Work order 1. In the CRNTech Live report, reproduce the passage that begins at the words "Even businesses with" and stops after "conversation, he noted.".
Work order 2. According to the CRNTech Live report, which Adtran product drew a crowd on the demo floor?

Exercise text.
++++++++++
He told the story of one of his company's clients, an unnamed "professional football team in Miami," that had excellent plans drawn up for dealing with a hurricane. But if a truck drove through the front door of their operations center and destroyed equipment, the company had no recovery road map.
Even businesses with low risk profiles for natural disasters or calamities like terrorist attacks face a growing threat from their own IT infrastructure, CRN Test Center Director Frank Ohlhorst pointed out.
"Virus and worms and such -- those are disasters that are waiting at every corner to strike at a business," Ohlhorst said.
The discussion about selling disaster recovery services continued among attendees after the panel discussion. Finding the right products at the right price point is critical, Setauket Computer Technology Vice President Abe Fisher remarked.
"It's no good to walk in with fancy things the customer can't afford to buy," Fisher said. Starting small with inexpensive solutions at least gets you in the door for a conversation, he noted.
CRNTech Live featured presentations from an assortment of vendors highlighting channel-friendly wares. Among others, Autotask demonstrated its hosted service-management and billing software, Extricom showed off its wireless LAN system, and Panasonic flung around laptops to show off the ruggedness of its Toughbooks.
Attendees circulating the demo floor probed in more detail the technologies that caught their eye. Adtran drew a crowd to investigate its NetVanta 1355 Multiservice Access Gateway, an all-in-one system for hosted VoIP PBX voice services and data access.
"That looks like something a small business could really use," said Leon Kaliski, director of Kaliski Speaks Solutions, a New York services firm.
Future CRNTech Live events will be held this year in the City of Industry, Calif., Santa Clara, Calif., and Dallas.
++++++++++
Data under study.
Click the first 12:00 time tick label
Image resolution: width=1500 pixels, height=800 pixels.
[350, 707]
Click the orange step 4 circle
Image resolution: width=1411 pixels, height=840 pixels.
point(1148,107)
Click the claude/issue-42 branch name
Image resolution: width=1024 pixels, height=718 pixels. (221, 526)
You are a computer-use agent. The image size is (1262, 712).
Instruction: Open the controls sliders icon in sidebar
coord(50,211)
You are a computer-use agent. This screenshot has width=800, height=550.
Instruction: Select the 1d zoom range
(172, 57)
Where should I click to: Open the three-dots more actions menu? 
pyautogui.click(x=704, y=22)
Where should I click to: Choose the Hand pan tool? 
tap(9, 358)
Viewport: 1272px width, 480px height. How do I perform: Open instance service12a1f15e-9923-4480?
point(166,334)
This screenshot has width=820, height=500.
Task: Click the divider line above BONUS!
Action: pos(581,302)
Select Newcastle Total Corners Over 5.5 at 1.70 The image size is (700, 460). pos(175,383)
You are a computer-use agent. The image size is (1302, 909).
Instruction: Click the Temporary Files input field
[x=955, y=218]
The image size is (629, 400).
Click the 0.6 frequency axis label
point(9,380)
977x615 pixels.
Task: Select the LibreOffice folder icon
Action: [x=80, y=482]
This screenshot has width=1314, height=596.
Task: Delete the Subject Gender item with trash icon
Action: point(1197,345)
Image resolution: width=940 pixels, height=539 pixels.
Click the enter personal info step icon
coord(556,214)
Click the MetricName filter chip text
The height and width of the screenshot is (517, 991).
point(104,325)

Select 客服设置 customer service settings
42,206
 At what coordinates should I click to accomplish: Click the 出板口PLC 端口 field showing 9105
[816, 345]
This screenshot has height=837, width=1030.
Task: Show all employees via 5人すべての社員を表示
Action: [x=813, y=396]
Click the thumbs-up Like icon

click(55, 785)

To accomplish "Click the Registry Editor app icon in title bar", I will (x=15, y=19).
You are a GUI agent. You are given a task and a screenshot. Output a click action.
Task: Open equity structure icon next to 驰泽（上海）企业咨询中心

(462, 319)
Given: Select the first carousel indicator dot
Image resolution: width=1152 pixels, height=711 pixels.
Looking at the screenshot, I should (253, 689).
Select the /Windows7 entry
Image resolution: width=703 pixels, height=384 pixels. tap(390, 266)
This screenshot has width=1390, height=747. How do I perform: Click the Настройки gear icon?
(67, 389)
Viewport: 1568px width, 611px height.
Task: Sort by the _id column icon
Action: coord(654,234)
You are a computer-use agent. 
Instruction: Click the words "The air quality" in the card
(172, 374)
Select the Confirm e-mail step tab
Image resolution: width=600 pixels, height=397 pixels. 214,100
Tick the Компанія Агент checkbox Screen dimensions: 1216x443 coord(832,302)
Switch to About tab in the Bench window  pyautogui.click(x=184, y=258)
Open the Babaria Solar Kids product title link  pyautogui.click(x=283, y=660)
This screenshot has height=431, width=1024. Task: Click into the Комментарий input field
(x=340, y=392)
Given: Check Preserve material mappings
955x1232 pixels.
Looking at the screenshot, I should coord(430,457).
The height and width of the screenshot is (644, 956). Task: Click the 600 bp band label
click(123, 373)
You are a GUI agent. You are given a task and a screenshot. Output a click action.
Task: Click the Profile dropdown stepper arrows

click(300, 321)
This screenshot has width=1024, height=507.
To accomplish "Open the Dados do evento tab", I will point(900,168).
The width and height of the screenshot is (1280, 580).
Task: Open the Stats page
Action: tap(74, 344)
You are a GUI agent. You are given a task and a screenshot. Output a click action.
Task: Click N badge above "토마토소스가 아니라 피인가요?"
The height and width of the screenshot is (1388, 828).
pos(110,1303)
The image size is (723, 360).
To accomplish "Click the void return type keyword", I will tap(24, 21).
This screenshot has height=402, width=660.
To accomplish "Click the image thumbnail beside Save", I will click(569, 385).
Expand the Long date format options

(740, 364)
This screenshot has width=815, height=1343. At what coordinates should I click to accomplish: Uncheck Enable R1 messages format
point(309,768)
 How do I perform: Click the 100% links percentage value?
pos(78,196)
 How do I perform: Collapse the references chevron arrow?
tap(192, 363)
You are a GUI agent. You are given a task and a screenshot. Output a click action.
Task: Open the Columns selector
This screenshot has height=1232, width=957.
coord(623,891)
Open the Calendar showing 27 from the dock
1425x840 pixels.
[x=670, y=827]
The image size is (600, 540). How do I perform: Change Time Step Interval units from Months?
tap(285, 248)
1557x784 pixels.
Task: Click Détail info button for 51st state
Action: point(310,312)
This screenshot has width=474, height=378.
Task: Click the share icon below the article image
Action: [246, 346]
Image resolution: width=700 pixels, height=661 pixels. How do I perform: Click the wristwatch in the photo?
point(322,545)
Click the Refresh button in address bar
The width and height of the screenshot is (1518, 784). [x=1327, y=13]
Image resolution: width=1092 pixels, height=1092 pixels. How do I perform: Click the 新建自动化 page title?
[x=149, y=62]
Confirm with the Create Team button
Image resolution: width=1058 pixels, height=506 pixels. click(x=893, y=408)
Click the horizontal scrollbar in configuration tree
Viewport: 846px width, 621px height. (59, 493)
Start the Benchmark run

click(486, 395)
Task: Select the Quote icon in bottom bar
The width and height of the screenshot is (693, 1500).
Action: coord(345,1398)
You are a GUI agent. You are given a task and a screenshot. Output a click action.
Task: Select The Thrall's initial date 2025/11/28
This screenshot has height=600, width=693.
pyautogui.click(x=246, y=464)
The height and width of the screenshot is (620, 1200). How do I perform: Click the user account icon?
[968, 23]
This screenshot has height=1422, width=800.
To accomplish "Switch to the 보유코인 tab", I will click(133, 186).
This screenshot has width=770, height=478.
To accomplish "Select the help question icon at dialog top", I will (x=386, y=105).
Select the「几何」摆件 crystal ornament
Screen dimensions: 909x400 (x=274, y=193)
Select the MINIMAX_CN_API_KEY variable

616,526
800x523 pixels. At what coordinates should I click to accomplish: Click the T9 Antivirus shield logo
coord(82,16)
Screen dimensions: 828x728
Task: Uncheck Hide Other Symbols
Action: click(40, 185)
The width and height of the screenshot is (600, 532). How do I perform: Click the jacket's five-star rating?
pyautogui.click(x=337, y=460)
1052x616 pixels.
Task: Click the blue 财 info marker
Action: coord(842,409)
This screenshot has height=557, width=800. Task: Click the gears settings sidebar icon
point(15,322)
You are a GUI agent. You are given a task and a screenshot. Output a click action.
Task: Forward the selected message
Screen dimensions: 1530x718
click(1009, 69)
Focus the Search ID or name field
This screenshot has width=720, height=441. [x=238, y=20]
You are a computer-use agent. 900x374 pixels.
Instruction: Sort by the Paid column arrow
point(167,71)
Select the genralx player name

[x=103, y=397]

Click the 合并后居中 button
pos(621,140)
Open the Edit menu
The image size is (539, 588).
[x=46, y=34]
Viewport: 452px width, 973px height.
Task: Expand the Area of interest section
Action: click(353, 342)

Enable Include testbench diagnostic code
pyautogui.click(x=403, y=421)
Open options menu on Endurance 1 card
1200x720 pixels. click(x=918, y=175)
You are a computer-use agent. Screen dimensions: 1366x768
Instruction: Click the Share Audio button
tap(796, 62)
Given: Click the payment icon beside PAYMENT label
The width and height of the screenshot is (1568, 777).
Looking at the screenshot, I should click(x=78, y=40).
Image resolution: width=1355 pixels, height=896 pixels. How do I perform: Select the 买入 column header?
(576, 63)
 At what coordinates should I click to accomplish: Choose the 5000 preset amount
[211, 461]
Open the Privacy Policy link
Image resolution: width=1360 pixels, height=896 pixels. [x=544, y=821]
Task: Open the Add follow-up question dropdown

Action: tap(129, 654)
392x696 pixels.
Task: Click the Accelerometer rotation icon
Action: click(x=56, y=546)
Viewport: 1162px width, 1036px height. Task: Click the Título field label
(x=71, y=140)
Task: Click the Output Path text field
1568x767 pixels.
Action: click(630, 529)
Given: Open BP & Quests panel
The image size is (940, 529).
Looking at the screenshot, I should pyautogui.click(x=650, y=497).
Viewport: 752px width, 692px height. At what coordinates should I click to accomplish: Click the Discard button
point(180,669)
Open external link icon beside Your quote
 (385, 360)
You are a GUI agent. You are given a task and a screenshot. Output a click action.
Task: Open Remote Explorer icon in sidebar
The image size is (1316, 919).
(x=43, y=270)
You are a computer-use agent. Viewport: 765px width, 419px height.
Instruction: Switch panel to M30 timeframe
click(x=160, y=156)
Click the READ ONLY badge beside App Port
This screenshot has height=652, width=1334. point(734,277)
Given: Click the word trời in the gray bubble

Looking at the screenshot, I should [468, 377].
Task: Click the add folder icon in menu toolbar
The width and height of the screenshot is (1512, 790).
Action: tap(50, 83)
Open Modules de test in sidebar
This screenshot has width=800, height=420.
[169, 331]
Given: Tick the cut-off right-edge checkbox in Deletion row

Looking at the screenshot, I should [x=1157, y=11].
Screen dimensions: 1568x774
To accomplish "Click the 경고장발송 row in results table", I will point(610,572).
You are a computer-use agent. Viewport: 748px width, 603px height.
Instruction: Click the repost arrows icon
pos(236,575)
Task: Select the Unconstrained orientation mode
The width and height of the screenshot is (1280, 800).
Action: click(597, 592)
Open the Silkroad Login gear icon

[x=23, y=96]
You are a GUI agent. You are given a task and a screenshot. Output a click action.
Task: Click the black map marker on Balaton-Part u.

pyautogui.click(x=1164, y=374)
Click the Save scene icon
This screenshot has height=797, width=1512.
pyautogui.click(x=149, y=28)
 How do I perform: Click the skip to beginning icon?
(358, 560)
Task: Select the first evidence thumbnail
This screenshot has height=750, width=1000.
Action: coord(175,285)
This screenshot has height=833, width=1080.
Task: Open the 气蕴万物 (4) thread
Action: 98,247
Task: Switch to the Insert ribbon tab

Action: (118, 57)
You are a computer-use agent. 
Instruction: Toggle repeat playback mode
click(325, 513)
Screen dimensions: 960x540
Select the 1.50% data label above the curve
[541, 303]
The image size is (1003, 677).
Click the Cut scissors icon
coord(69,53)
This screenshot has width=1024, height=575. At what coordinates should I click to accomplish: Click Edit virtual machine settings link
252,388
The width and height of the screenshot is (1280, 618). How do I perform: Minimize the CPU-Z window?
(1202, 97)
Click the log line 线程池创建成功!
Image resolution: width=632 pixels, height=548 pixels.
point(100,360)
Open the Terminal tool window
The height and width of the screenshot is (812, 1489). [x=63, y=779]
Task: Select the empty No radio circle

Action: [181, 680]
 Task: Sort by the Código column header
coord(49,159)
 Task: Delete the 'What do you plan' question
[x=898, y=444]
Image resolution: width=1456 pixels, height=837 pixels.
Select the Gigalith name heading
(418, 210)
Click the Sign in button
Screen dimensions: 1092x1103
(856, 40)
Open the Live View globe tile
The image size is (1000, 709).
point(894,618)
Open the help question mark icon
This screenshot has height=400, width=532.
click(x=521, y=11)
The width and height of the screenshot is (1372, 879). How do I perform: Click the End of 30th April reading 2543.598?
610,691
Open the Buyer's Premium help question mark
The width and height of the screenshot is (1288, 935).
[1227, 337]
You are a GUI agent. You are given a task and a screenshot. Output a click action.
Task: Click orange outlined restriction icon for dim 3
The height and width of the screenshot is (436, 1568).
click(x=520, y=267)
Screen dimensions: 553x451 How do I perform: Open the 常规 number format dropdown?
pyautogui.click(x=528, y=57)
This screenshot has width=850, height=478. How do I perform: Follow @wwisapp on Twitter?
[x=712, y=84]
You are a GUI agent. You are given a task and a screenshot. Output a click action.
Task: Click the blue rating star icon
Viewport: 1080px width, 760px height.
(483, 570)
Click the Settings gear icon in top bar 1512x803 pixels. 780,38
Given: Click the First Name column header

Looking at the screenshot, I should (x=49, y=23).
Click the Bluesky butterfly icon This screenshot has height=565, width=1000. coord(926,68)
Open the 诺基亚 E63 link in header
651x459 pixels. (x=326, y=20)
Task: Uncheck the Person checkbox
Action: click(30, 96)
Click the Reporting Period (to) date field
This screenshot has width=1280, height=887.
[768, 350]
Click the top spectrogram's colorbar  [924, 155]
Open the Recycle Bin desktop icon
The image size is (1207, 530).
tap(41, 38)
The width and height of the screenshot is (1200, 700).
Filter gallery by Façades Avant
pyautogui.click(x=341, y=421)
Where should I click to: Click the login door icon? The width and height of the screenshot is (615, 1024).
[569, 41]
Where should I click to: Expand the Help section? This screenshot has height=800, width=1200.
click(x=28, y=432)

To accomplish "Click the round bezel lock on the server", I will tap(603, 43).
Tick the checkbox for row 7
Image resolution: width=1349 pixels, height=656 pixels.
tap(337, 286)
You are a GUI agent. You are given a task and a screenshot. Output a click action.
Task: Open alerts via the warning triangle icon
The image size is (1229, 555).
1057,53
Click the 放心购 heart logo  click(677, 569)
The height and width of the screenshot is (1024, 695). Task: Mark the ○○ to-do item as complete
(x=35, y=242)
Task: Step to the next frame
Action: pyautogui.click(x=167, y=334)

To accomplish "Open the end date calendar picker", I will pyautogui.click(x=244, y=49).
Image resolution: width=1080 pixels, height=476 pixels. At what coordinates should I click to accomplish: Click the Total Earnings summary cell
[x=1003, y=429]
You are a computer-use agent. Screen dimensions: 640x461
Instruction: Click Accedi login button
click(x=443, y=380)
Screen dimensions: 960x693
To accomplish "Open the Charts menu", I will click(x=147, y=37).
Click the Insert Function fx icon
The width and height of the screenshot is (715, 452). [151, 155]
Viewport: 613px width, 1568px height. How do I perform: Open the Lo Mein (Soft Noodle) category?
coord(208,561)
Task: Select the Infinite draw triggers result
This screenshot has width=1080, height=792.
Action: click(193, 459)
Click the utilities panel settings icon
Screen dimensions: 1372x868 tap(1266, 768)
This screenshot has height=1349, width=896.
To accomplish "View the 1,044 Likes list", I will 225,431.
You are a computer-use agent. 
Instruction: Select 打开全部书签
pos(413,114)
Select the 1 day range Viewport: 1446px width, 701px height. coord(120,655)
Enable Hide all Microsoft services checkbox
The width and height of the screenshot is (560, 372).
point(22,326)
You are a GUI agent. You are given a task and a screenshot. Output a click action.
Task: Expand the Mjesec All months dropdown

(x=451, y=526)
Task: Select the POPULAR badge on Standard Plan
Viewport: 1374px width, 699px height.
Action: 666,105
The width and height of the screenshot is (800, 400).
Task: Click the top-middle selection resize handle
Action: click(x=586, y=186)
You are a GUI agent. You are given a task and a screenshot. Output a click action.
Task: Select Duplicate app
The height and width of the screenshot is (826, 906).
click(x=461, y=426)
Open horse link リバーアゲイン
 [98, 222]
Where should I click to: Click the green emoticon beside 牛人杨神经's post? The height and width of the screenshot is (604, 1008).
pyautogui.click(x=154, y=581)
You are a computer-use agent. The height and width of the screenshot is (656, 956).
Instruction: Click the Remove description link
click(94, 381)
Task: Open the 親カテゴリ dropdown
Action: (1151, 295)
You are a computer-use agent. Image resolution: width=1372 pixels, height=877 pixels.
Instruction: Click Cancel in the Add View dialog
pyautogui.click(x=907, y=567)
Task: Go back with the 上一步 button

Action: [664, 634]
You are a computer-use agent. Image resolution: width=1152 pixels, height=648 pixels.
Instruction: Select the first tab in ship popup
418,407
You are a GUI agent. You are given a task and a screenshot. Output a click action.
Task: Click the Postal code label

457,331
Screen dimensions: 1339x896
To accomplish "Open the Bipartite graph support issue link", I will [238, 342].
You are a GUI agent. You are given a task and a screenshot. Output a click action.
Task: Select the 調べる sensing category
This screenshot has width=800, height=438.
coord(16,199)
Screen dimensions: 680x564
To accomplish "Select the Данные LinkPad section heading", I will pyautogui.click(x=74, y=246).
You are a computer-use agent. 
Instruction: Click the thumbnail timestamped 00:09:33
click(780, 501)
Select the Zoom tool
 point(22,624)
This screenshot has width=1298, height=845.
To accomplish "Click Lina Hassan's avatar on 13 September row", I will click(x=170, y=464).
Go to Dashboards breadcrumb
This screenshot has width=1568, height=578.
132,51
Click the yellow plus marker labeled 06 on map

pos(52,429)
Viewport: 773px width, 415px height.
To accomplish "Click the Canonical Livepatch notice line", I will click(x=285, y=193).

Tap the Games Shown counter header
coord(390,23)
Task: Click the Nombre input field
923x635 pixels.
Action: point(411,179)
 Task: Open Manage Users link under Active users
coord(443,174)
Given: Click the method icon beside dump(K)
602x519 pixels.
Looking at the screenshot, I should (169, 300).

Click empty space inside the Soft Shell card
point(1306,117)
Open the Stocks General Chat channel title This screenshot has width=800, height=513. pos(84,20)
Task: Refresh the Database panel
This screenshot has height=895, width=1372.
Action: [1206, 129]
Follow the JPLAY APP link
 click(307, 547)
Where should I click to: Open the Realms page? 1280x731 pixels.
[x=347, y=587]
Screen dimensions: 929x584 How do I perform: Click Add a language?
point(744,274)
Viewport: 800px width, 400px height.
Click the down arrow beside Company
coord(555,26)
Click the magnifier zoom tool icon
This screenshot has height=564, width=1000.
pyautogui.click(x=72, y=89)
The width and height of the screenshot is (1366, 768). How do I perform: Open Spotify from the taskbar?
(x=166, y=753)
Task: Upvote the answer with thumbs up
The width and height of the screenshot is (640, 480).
++++++++++
Exercise output 1.
Even businesses with low risk profiles for natural disasters or calamities like terrorist attacks face a growing threat from their own IT infrastructure, CRN Test Center Director Frank Ohlhorst pointed out.
"Virus and worms and such -- those are disasters that are waiting at every corner to strike at a business," Ohlhorst said.
The discussion about selling disaster recovery services continued among attendees after the panel discussion. Finding the right products at the right price point is critical, Setauket Computer Technology Vice President Abe Fisher remarked.
"It's no good to walk in with fancy things the customer can't afford to buy," Fisher said. Starting small with inexpensive solutions at least gets you in the door for a conversation, he noted.

Exercise output 2. The NetVanta 1355 Multiservice Access Gateway.